Tentang hal ini, Maulana Habib Muhammad Luthfi bin Yahya pernah memberikan sebuah gambaran di hadapan para muridnya. Ada orang tua yang pulang ke rumah dengan membawa oleh-oleh makanan yang disukai oleh anaknya. Melihat hal itu sang anak bergegas meminta makanan yang dibawa oleh orang tuanya.
Namun oleh orang tua makanan itu tak segera diberikan, melihat tangan sang anak dalam keadaan kotor. Bukan karena sang orang tua tak mau memenuhi permintaan anaknya dengan memberi makanan tersebut. Ia hanya ingin anaknya membersihkan dulu tangannya, sehingga ketika makanan itu diterima dan dimakan tidak berdampak negatif bagi dirinya. Demikian Habib Luthfi menggambarkan.
Pun demikian dengan penundaan Allah atas permohonan hamba-Nya. Janji Allah bahwa setiap permohonan akan dikabulkan adalah benar dan nyata. Hanya saja bisa jadi Allah menundanya karena tahu persis bahwa bila permohonan itu dikabulkan saat itu juga, maka bukan manfaat dan maslahat yang akan diperoleh sang hamba, tapi sebaliknya madlarat yang akan didapatkannya.
Allah bisa saja sesegera mungkin mengabulkan permintaan hamba-Nya untuk menjadi kaya raya, misalnya. Tapi ditunda karena Allah tahu bila sang hamba menjadi kaya saat ini maka ia tidak akan menjadi orang baik dengan kekayaannya. Ia akan menjadi sombong, lebih banyak berhura-hura, lupa bersyukur dan memperbanyak ibadah, enggan untuk bersedekah dan lain sebagainya. Allah akan memenuhi permohonan sang hamba, tapi Allah tahu saat ini ia belum siap menerimanya. Maka ditundalah pengabulan doanya.

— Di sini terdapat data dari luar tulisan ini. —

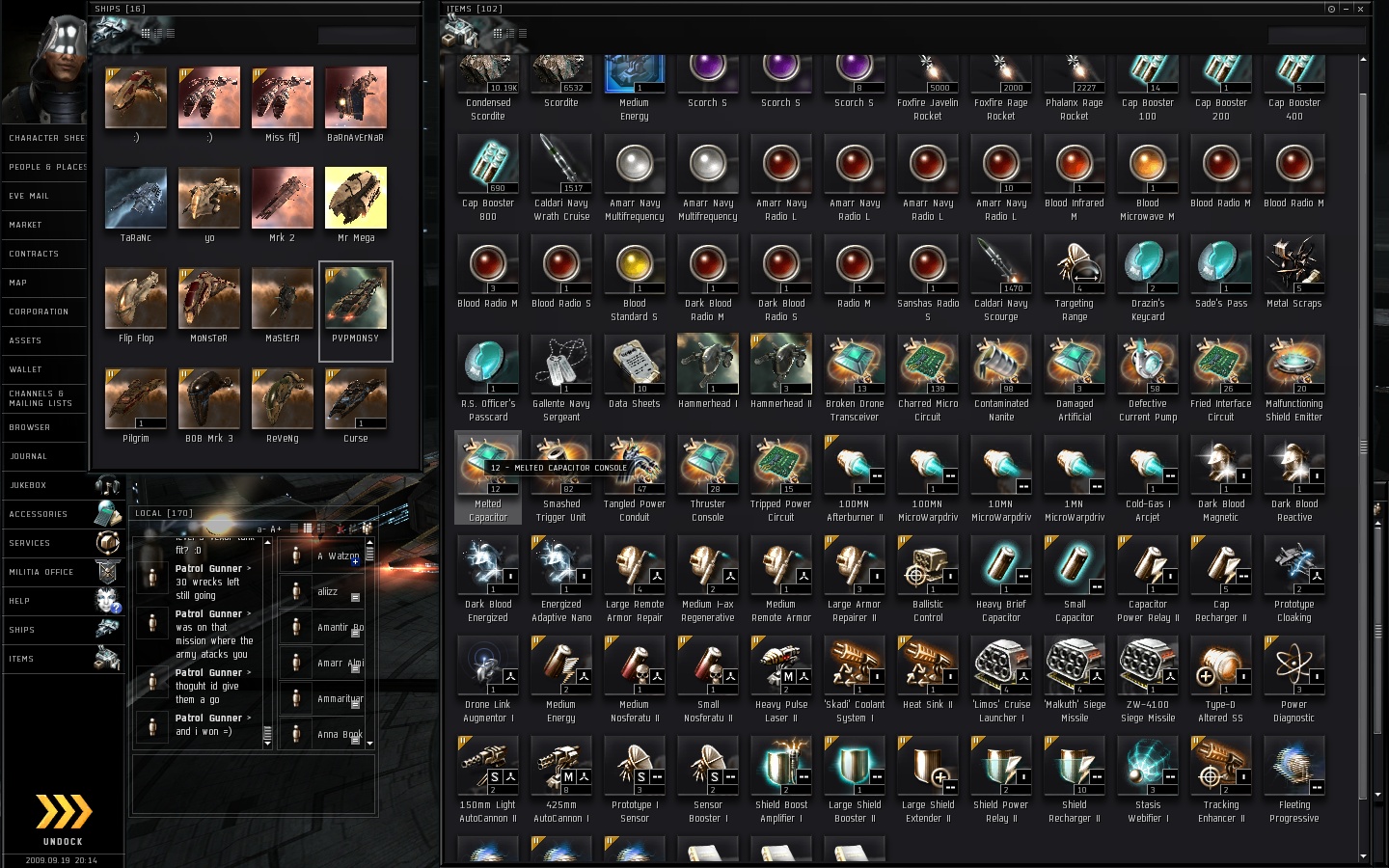Switch Ships window to icon grid view
Screen dimensions: 1389x868
146,33
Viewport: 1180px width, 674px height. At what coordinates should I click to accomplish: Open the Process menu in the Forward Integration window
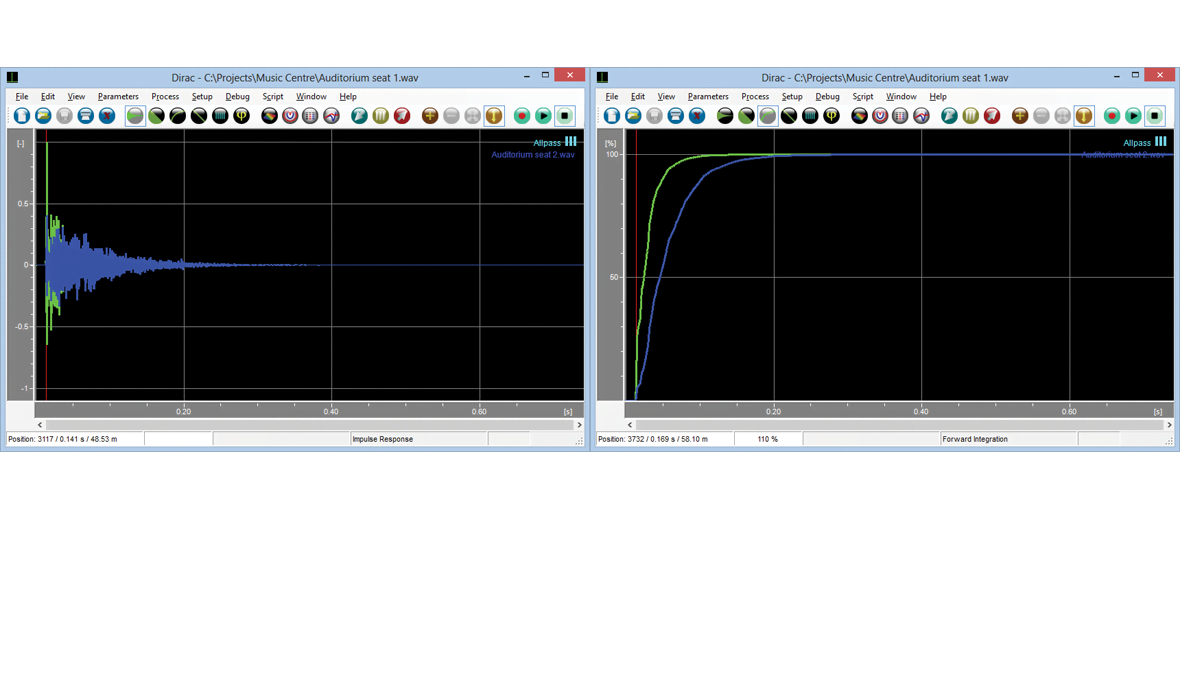(x=755, y=97)
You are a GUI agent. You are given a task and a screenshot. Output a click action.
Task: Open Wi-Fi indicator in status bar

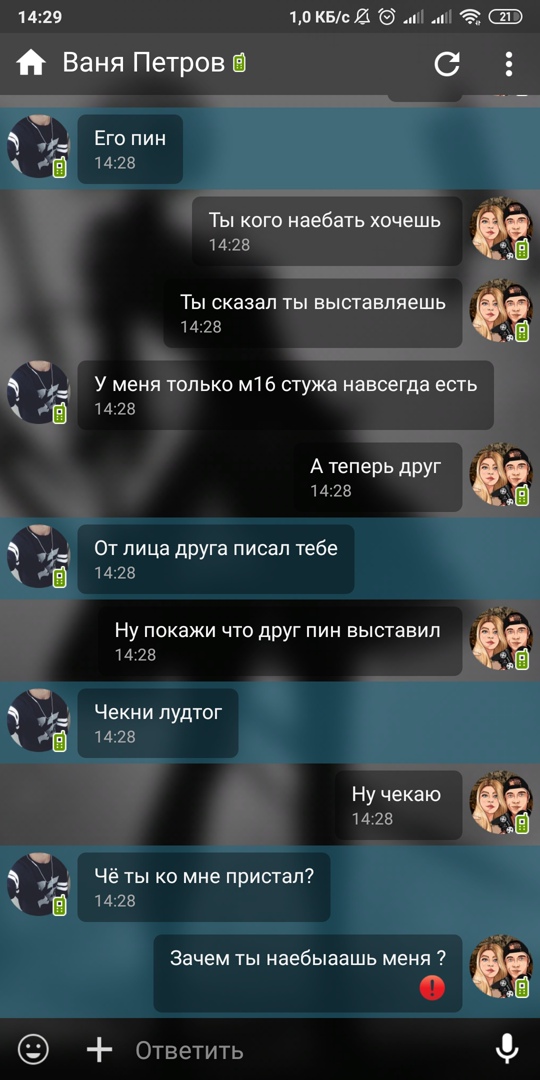click(x=470, y=17)
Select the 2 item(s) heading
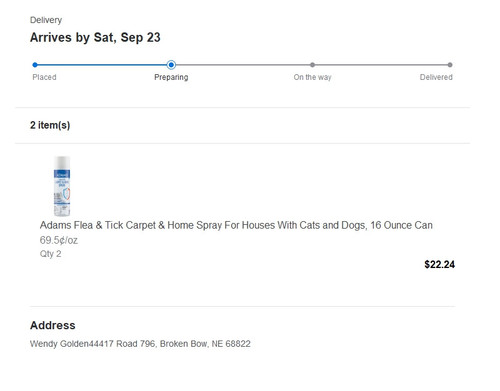 coord(50,125)

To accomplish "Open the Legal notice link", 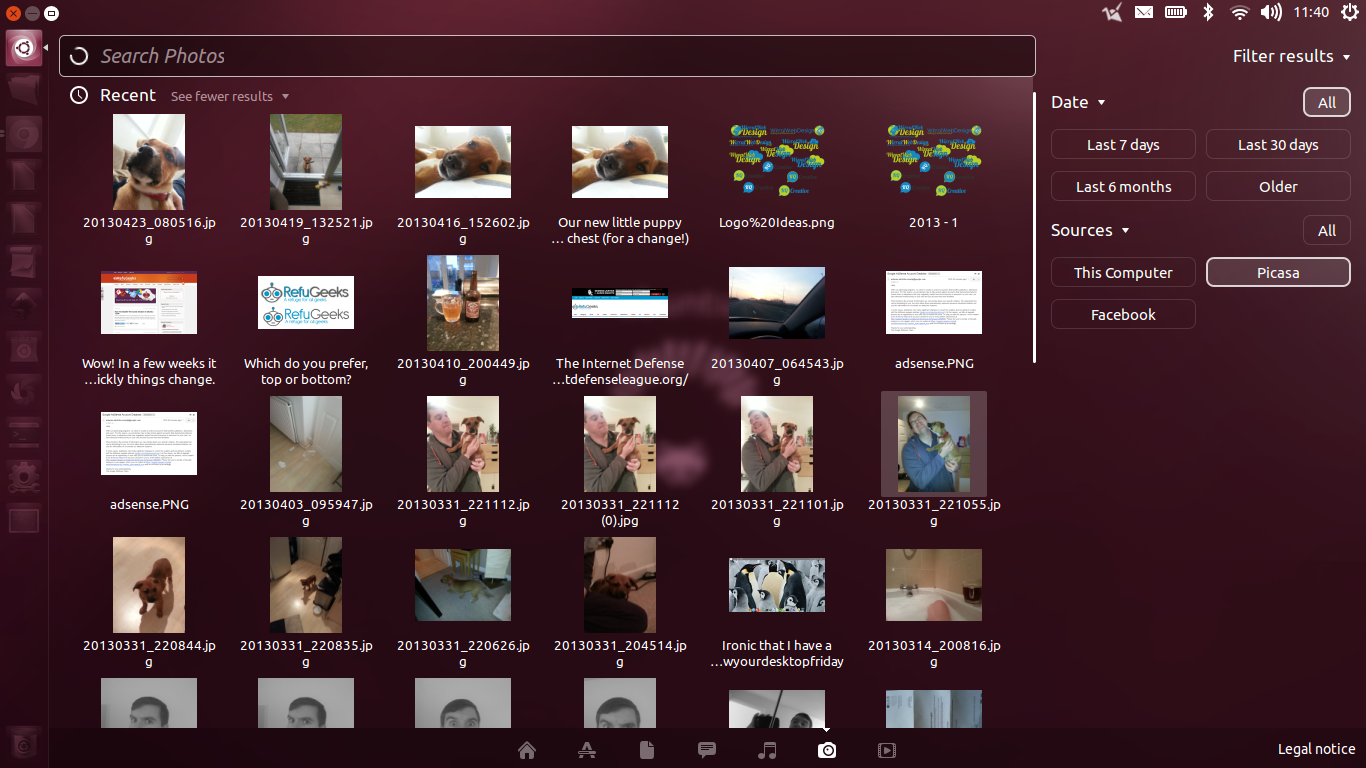I will click(1316, 749).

Ketiga, bisa jadi sebuah doa dikabulkan oleh Allah tapi dalam bentuk yang lain, tidak sesuai dengan apa yang diminta oleh sang Hamba. Ini dikarenakan apa yang diminta oleh sang hamba sesungguhnya tak ada maslahat dan manfaat baginya, sedangkan apa yang diberikan Allah ada manfaat dan maslahat baginya. Atau, bisa jadi apa yang diminta oleh sang hamba ada manfaatnya, namun apa yang diberikan Allah jauh lebih manfaat dan maslahat.
Seorang pelajar yang sangat ingin meneruskan pendidikannya ke jenjang yang lebih tinggi namun terbentur minimnya biaya, ia berdoa memohon kepada Allah untuk bisa mendapatkan beasiswa. Allah berkehendak mengabulkan permintaannya. Tapi bukan beasiswa yang diberikan kepada sang hamba. Kepadanya Allah berikan pekerjaan yang dengannya ia dapat menghasilkan uang untuk membiayai pendidikannya, dan itu—dalam pandangan Allah—bisa jadi jauh lebih manfaat bagi sang pelajar dari pada mendapatkan beasiswa.
Alhasil, keyakinan bahwa doa akan dikabulkan oleh Allah adalah suatu keharusan. Sedangkan bagaimana cara Allah mengabulkannya pastilah di sana ada kebaikan. Wallahu a’lam. []
Yazid Muttaqin, santri alumni Pondok Pesantren Al-Muayyad Surakarta, kini aktif di kepengurusan PCNU Kota Tegal.